I pentiti fuori tempo massimo| Le montagne russe della giustizia - Live Sicilia

I pentiti fuori tempo massimo| Le montagne russe della giustizia

L'ultimo della lista è Pietro Riggio con le sue novità sulla strage di Capaci

PALERMO – Meritano una definizione ad hoc. Sono i pentiti “fuori tempo massimo”. Mafiosi che collaborano con la giustizia da anni, ma hanno sempre nuove cose da raccontare. Vicende sostanziali, mica dettagli, che aprono scenari inediti.

L’ultimo della lista è Pietro Riggio, pentito dal 2009. Circa un anno fa ha riferito ai pubblici ministeri di Caltanissetta, che indagano sulle stragi di mafia del ’92, di un misterioso poliziotto che piazzò l’esplosivo a Capaci per fare saltare in aria Giovanni Falcone, Francesca Morvillo, Antonio Montinaro, Rocco Di Cillo e Vito Schifani.

Riggio ci ha messo dieci anni per raccontarlo. Non lo ha fatto prima perché aveva paura per sé stesso e per la sua famiglia. Ora, così ha detto, i tempi sono maturi.

La storia si ripete. Era già accaduto ad esempio, con Giovanni Brusca, il boss dei “centocinquanta omicidi”, fra cui quello del piccolo Giuseppe Di Matteo, strangolato e sciolto nell’acido per tappare la bocca al padre Santino, pentito pure lui. Dopo anni dalll’inizio della sua collaborazione il boss di San Giuseppe Jato disse Vito Ciancimino e Marcello Dell’Utri avevano partecipato alla trattativa tra lo Stato e la mafia. Brusca non voleva rogne per questo non li disse subito.

Il messinese Carmelo D’Amico riferì di avere saputo che “Andreotti, con altri politici, e i servizi segreti sono i mandanti delle stragi del ’92, di Capaci e di via D’Amelio”. La confidenza gli fu fatta in carcere da Nino Rotolo, padrino del mandamento palermitano di Pagliarelli ed ergastolano. Cinque anni dopo quell’incontro carcerario a D’Amicò tornò la memoria, inibita dalla paura che i servizi segreti lo ammazzassero in cella.
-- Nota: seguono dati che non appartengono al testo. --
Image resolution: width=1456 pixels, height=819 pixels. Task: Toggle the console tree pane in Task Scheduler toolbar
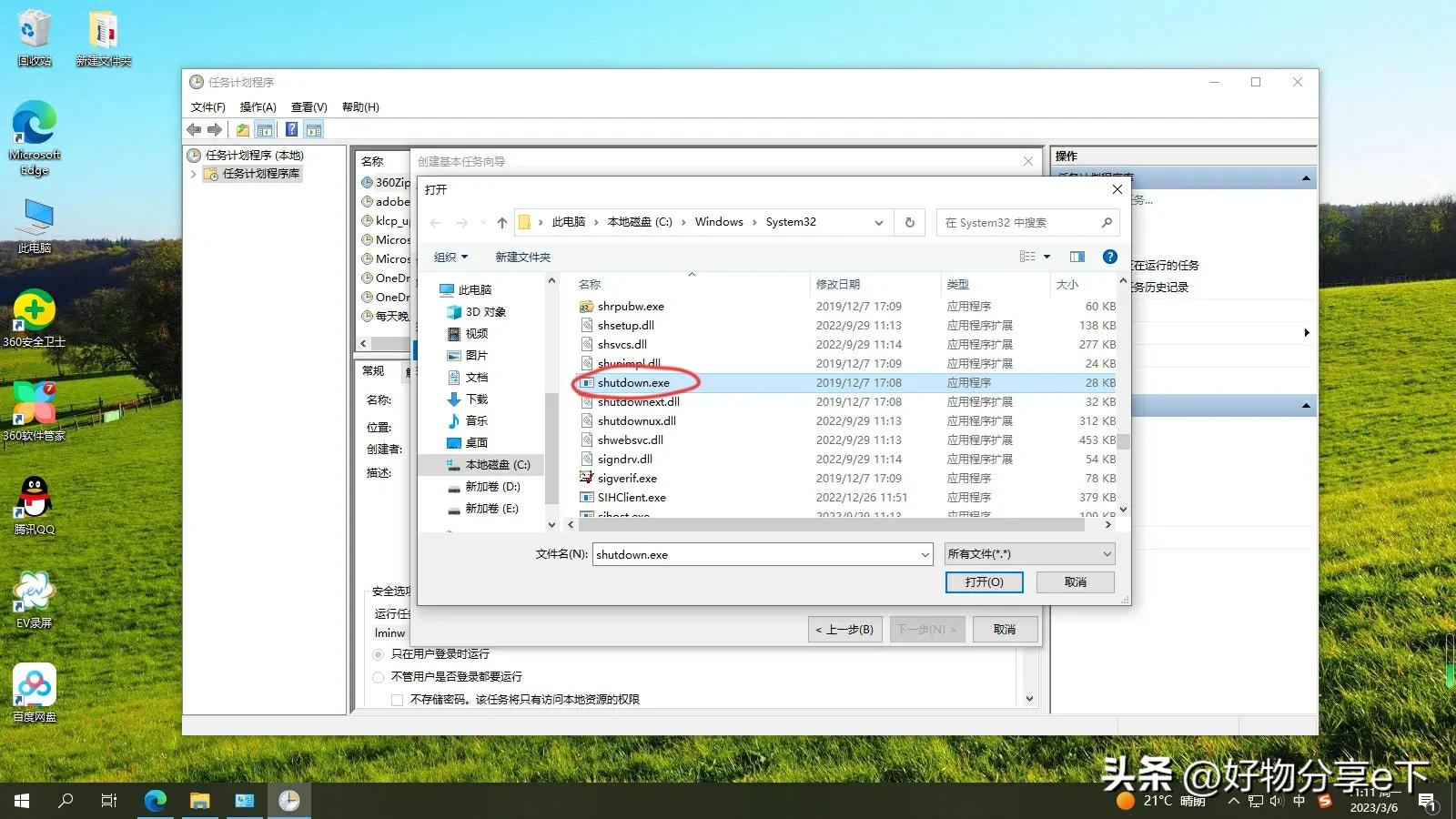tap(265, 128)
Il calabrese Nino Lo Giudice, soprannominato il nano, anni dopo avere sbattuto la porta in faccia a Cosa Nostra spiegò che a fare saltare in aria il giudice Paolo Borsellino, in via D’Amelio, sarebbe stato il poliziotto Giovanni Aiello, soprannominato ‘faccia da mostro’ per una profonda cicatrice al volto.

Il palermitano Michelangelo La Barbera disse che dietro l’uccisione di Falcone “non c’è solo la mafia”, ma “un uomo dei servizi segreti”. Peccato che fu lui stesso, testimoniando al processo sulla strage del Rapido 904, a spiegare che per “ogni strage e ogni delitto eccellente, nell’ambiente di Cosa nostra si diceva sempre che erano stati i servizi segreti per deviare, ma sono solo dicerie”.

I pentiti “fuori tempo massimo” conducono per mano i magistrati sulle montagne russe della giustizia. Alcune indagini si arricchiscono, altre vengono riaperte e la verità si allontana. Le dichiarazioni di Riggio rimettono in discussione anni di indagini e di dichiarazioni di altri collaboratori di giustizia, che hanno portato i magistrati alla conclusione che, almeno nella fase esecutiva, a piazzare il tritolo erano stati soli i mafiosi.